((

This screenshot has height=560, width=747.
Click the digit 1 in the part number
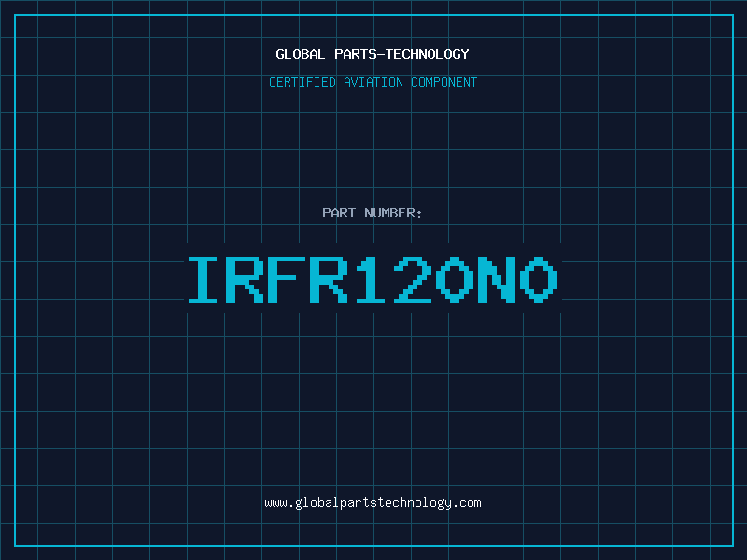pyautogui.click(x=370, y=279)
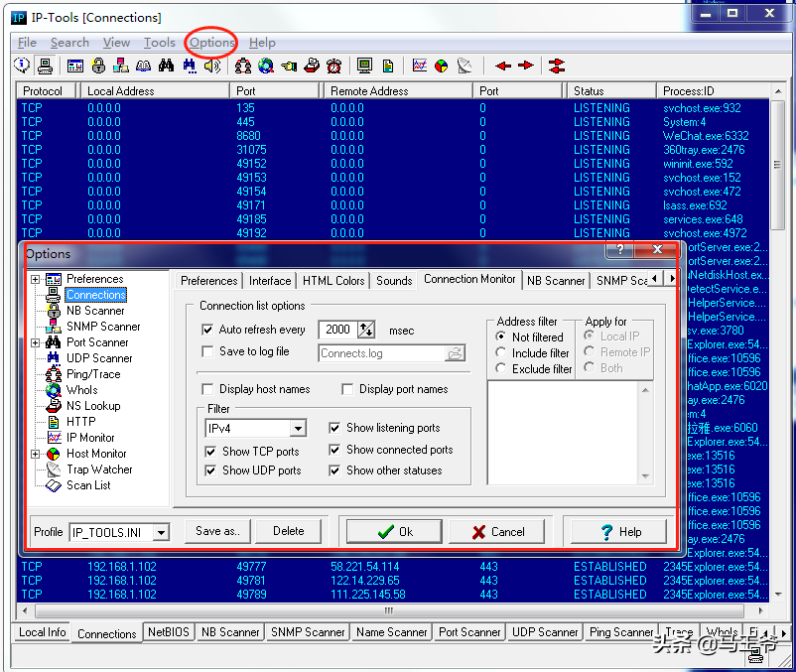This screenshot has height=672, width=796.
Task: Expand the Preferences tree node
Action: [x=35, y=279]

))

### WORK TO BE COMPLETED
The answer must repeat every record exactly, with all pictures left out.

### COMPLETED EXERCISE
This screenshot has height=560, width=747.
Click the digit 1 in the part number
pyautogui.click(x=370, y=279)
This screenshot has height=672, width=796.
Task: Expand the Preferences tree node
Action: [x=35, y=279]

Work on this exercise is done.